→ Do this: Copy out the lines from the one containing "This screenshot has width=649, height=489." through the end of the items, keeping them unchanged.

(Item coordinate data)
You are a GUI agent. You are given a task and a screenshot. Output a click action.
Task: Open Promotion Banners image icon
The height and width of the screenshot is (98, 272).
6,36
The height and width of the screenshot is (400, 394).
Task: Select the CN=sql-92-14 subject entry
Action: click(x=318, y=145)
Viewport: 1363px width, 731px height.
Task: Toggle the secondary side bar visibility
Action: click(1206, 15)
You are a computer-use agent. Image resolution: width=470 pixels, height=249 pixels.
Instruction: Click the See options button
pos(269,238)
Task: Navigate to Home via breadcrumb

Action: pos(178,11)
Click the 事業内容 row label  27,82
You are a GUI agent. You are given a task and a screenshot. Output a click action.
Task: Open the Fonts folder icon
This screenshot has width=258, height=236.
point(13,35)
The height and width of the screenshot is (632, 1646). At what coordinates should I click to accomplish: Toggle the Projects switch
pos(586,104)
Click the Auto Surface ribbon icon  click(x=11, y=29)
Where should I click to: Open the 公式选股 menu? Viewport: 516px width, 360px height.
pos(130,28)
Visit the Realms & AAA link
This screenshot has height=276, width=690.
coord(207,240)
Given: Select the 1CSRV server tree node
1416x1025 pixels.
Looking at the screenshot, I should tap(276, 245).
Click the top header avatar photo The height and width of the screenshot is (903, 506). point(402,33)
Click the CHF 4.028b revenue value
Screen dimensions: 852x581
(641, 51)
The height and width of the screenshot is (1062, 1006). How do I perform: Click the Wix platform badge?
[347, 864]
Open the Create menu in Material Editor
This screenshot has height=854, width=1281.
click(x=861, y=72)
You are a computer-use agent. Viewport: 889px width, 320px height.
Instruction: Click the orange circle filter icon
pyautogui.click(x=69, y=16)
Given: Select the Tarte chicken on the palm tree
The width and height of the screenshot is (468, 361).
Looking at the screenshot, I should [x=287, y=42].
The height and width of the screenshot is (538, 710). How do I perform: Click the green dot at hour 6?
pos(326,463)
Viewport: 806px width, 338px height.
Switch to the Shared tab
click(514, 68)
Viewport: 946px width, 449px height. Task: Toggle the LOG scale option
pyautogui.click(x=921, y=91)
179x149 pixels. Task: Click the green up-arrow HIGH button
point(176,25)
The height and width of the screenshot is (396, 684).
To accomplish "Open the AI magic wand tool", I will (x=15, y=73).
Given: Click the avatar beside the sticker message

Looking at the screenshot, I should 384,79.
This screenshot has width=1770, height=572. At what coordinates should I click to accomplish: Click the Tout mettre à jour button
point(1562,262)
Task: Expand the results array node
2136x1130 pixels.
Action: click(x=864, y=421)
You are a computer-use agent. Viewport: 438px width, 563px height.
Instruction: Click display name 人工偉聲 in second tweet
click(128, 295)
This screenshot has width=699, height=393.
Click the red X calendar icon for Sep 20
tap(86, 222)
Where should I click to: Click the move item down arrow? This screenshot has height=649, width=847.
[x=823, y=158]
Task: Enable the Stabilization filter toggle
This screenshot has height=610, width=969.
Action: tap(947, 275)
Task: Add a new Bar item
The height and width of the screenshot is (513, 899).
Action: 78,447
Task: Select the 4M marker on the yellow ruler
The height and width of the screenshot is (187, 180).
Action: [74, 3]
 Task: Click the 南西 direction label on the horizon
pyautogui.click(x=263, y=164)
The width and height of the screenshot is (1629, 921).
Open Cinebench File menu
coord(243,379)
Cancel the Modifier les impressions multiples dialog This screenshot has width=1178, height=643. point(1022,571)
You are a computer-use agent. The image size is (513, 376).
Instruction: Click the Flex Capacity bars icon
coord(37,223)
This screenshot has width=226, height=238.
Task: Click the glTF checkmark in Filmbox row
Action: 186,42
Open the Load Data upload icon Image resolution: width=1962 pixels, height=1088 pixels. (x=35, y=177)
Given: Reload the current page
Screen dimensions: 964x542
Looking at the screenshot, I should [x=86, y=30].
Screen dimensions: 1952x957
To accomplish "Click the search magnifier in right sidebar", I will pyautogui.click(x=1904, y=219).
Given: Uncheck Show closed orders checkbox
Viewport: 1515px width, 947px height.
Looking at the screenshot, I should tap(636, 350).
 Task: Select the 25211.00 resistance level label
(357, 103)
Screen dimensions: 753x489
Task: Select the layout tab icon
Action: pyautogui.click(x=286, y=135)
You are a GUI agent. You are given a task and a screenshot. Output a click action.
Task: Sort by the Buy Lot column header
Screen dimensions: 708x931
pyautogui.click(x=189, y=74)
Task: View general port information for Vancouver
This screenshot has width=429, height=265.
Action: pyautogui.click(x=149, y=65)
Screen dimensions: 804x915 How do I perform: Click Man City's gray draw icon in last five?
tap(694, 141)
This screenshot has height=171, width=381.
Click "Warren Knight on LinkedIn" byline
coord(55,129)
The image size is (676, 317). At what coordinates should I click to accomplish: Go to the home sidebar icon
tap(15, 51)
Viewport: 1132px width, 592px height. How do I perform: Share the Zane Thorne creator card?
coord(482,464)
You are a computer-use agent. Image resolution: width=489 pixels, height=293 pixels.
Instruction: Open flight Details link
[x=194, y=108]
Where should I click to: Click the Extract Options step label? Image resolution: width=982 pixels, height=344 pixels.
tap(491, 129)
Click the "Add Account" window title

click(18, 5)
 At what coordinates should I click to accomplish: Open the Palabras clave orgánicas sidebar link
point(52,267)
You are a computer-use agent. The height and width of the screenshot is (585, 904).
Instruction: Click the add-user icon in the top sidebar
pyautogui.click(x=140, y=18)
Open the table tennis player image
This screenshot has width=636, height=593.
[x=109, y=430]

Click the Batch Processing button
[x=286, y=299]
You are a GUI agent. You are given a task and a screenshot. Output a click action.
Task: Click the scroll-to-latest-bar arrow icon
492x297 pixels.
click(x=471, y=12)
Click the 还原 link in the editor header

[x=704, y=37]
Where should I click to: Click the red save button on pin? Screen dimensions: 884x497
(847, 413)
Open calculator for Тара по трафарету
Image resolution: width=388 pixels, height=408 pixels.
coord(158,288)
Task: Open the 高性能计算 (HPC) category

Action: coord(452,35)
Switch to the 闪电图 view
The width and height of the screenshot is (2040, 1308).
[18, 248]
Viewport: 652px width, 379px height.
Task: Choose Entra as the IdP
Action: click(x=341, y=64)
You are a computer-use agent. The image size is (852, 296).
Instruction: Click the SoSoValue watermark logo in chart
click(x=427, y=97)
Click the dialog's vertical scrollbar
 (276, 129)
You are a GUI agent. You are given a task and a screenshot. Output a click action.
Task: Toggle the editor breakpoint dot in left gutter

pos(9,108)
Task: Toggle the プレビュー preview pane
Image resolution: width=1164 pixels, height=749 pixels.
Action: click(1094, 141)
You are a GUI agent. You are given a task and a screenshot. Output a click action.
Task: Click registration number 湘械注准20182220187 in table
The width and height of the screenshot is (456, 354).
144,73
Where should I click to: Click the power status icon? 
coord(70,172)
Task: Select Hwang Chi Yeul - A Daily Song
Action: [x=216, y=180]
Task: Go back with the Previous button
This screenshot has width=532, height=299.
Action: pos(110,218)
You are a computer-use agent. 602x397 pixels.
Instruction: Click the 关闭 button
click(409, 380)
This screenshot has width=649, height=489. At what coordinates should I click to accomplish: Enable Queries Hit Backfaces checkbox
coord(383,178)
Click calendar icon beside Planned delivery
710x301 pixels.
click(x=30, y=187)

→ Final result:
This screenshot has width=649, height=489. At what coordinates should I click to accomplish: Enable Queries Hit Backfaces checkbox
coord(383,178)
Click calendar icon beside Planned delivery
710x301 pixels.
click(x=30, y=187)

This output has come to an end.